Reproduce the records below exactly, but only between the lines holding "Open Pithi Condor II participant portrait" and "Viewport: 1104px width, 750px", inclusive.

=== Material for this task ===

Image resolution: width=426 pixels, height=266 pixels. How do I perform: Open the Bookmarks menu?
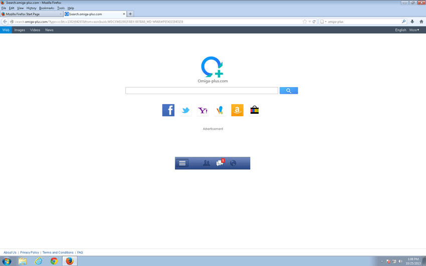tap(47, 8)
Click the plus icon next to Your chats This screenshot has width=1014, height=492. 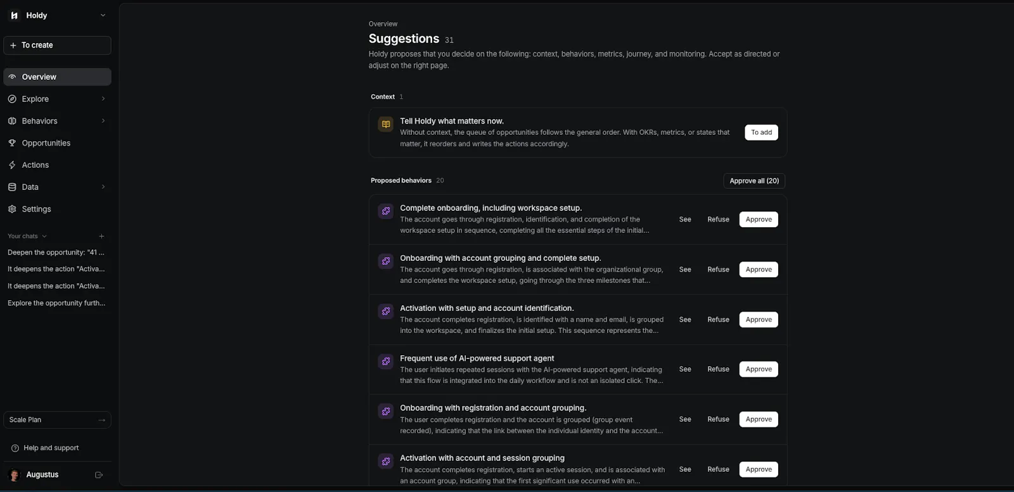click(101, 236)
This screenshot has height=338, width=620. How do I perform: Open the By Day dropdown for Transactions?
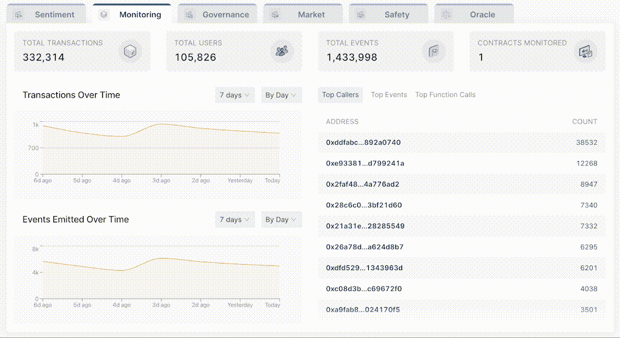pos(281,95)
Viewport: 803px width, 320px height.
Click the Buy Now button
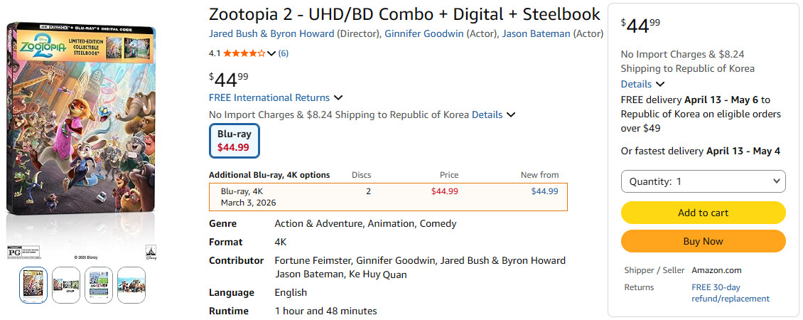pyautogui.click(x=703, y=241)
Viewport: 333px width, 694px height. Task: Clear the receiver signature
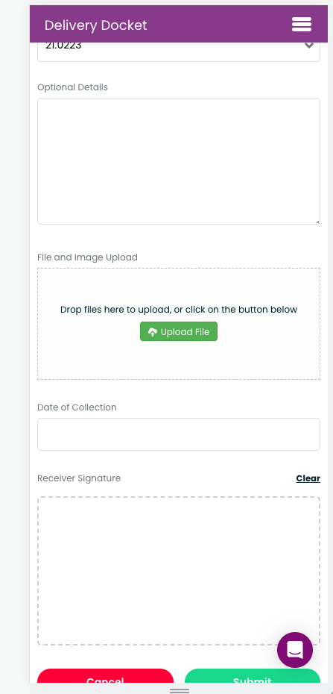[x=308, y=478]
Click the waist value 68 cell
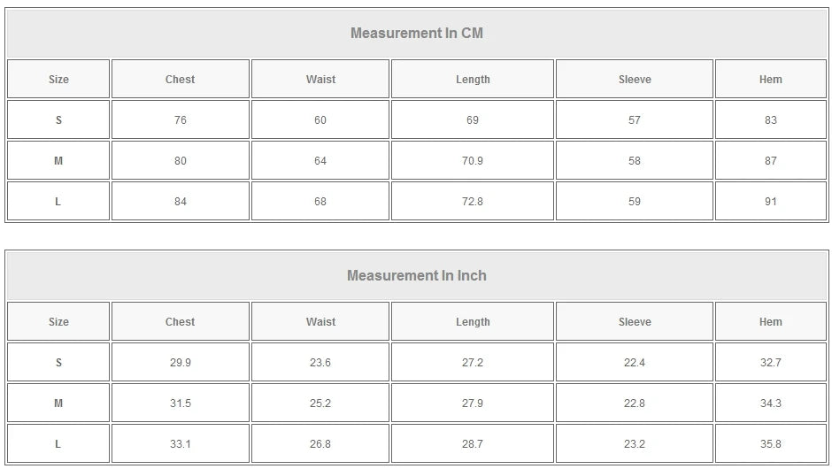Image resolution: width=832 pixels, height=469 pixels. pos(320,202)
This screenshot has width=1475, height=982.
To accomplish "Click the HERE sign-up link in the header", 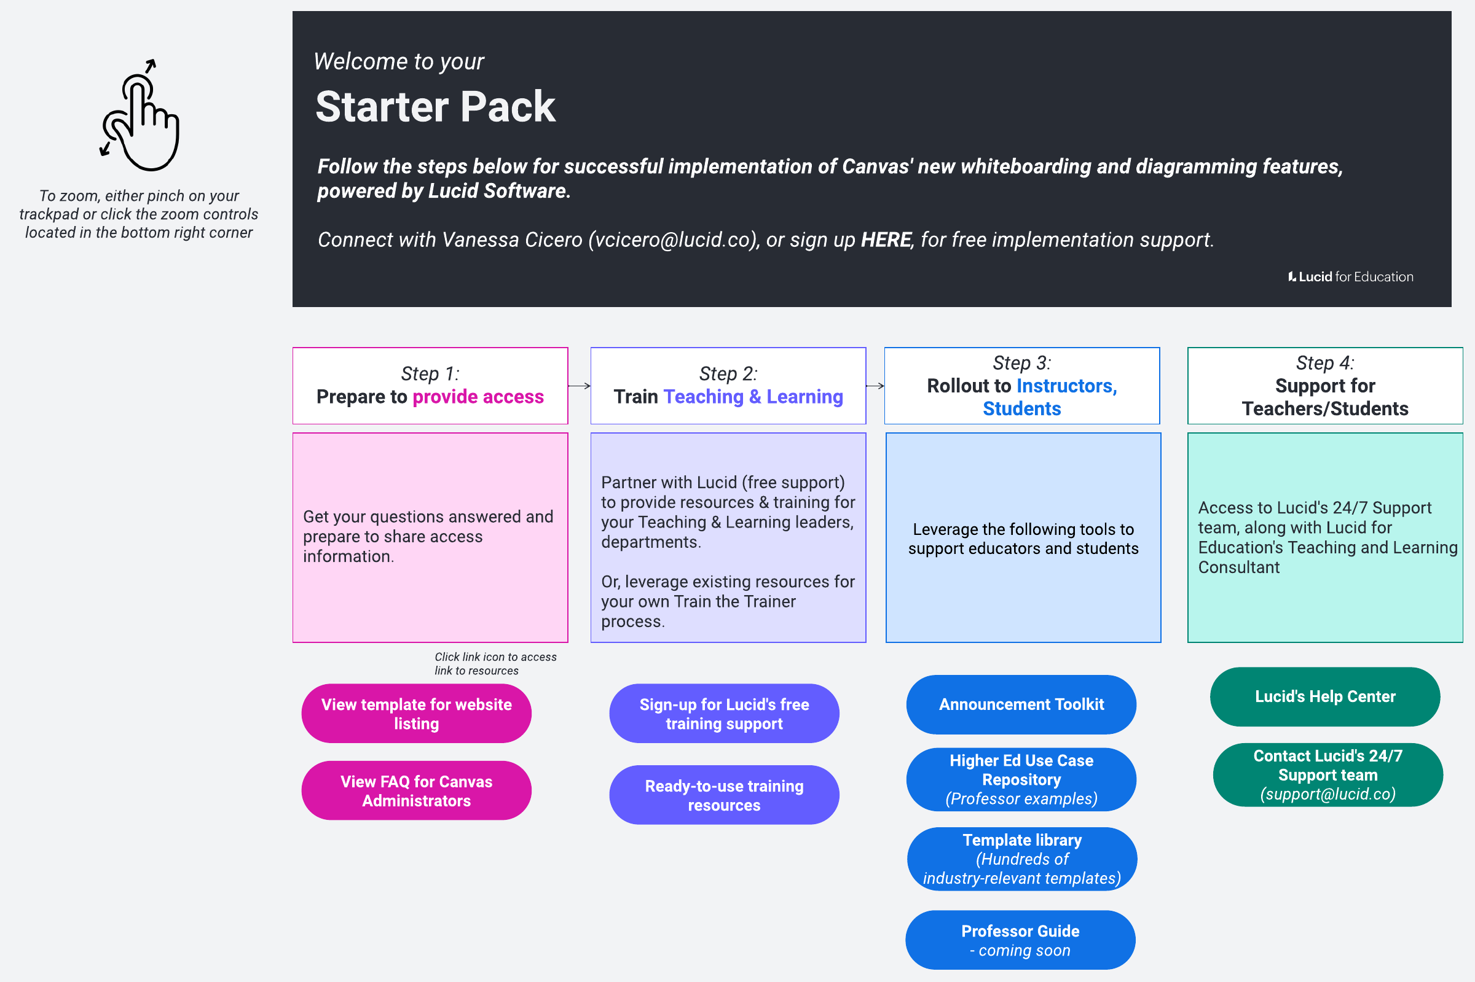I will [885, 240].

===
=== Material for this task ===

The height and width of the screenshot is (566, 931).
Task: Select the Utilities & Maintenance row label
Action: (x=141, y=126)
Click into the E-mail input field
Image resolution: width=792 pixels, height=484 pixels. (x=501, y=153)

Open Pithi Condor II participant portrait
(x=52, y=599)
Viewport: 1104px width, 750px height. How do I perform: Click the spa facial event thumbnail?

===
=== Material for this task ===

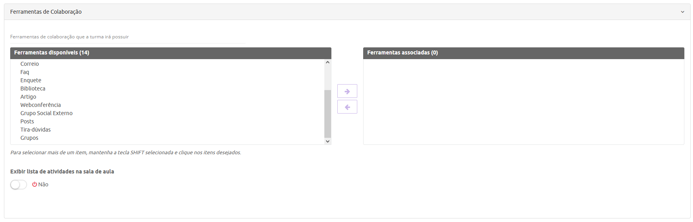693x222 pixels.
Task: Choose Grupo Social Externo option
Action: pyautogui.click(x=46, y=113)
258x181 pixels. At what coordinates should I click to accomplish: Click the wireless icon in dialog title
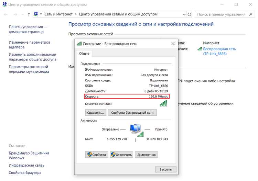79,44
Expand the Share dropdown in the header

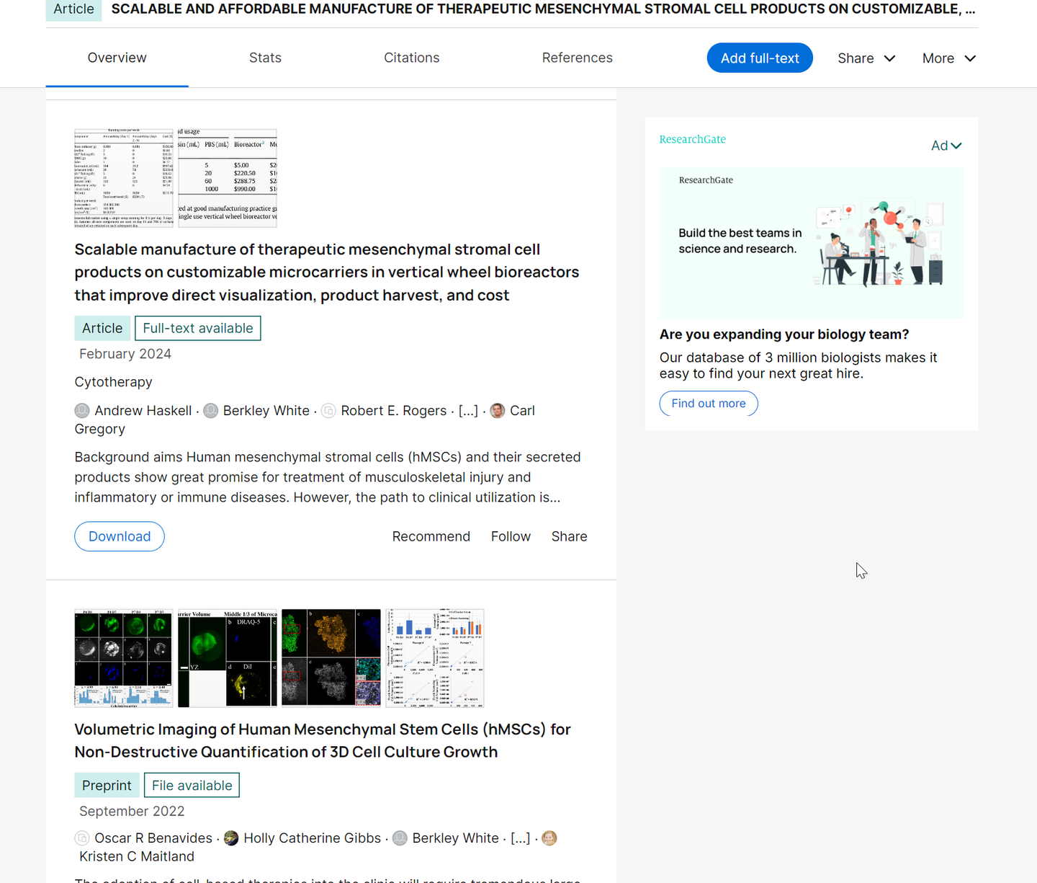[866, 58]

===

**Solved exercise**
Open Pithi Condor II participant portrait
(x=52, y=599)
Viewport: 1104px width, 750px height. How do I perform: Click the spa facial event thumbnail?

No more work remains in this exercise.